Eszter lebt zwanzig Jahre nach der überraschenden Heirat von Lajos und Vilma mit der alten Nunu zusammen in dem Haus, das ihr Vater ihr hinterlassen hat. Die beiden sind arm und leben von dem, was der Garten unter den Händen von Nunu hergibt und von dem, was Eszter unter anderem als Klavierlehrerin bekommt. Sie hat zwei Heiratsanträge ausgeschlagen, in der gärenden Hoffnung, Lajos könnte zu ihr zurück kommen. Lajos kommt in der Tat und die Kommentare der weisen Nunu warnen: Sie ahnt, dass Lajos in der Lage ist, während der kurzen Zeit seines Besuchs wieder kräftig Unruhe zu stiften.
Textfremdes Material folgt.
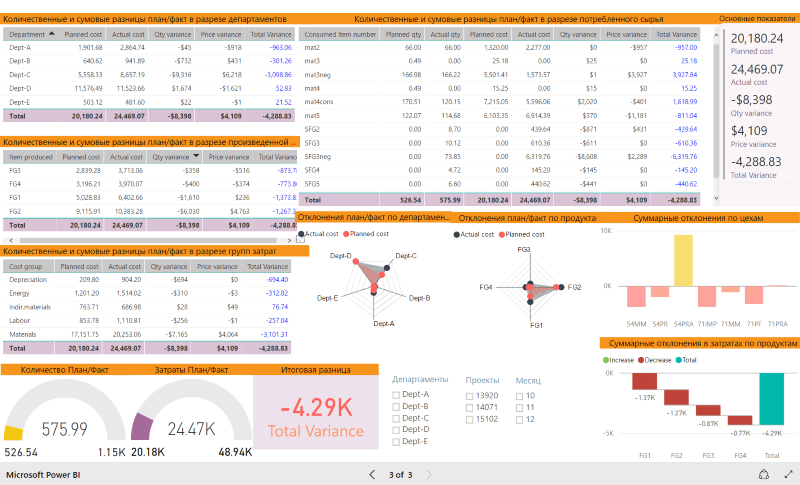The height and width of the screenshot is (485, 800).
Task: Check the Dept-A department filter
Action: 397,395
Sie ahnt, dass der rücksichtslose Opportunist dieselbe Wirkung entfalten wird, wie vor zwanzig Jahren.
Eszters Geschichte ist durch den Verlust ihrer großen Liebe ohnehin bitter und beim Erscheinen Lajos' erfährt sie von einem bösen Verrat ihrer Schwester. Lajos stellt unverblümt Forderungen und auch Éva, seine und Vilmas Tochter, scheut sich nicht, ihre Forderungen der fast unbekannten Eszter zu überbringen. Beide setzen Eszter unter Druck, sie sei für alles, was geschehen ist, verantwortlich.
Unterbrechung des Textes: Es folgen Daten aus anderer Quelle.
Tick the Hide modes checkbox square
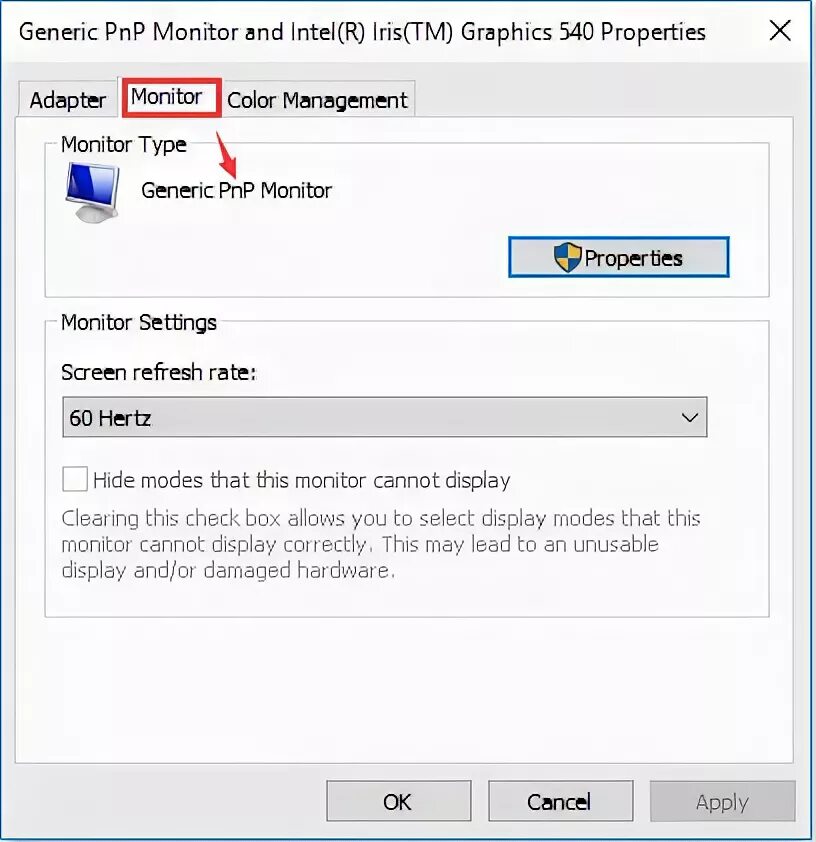The height and width of the screenshot is (842, 816). coord(75,479)
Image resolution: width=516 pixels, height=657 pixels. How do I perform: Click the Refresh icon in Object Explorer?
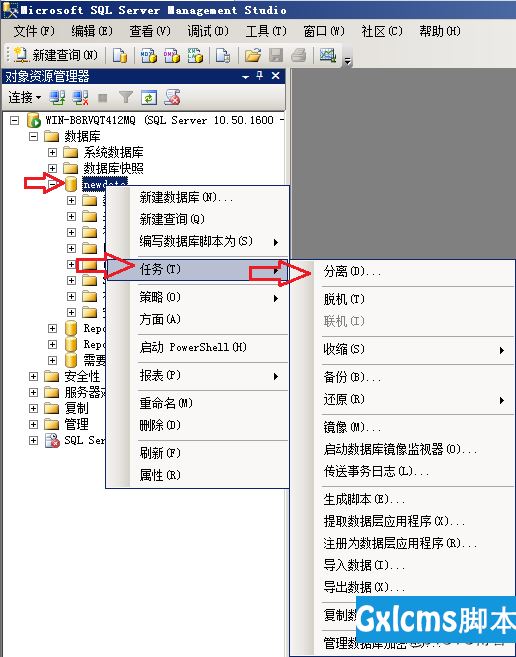click(x=149, y=98)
Das Buch steckt voller Leidenschaft und doch kann man sie nicht genießen. Eszter kann und will nicht Nein sagen und geht mit offenen Augen in eine ärmere und ungewisse Zukunft; Lajos ist ein Spieler, der sein Leben leichtfüßig als Abenteuer sieht und nie Verantwortung gelernt oder begriffen hat, weder für sich noch für andere. Nur eines hat er begriffen: Wen er zu seinen Gunsten beeinflussen kann und wie er es anfangen muss. Eszter und Lajos sind beide auf ihre Art schwach; Lajos aber ist klug genug, von seiner Schwäche abzulenken und andere dafür zur Rechenschaft zu ziehen. Und Eszters Schwäche ist, dass sie alles ergeben erträgt.
Die Geschichte ist ungeheuer traurig und hoffnungslos, aber so gut erzählt, dass ich das Buch vor seinem Ende nicht aus der Hand legen wollte. Nur Nunu versteht Eszter am Ende; ich werde Eszter nie verstehen.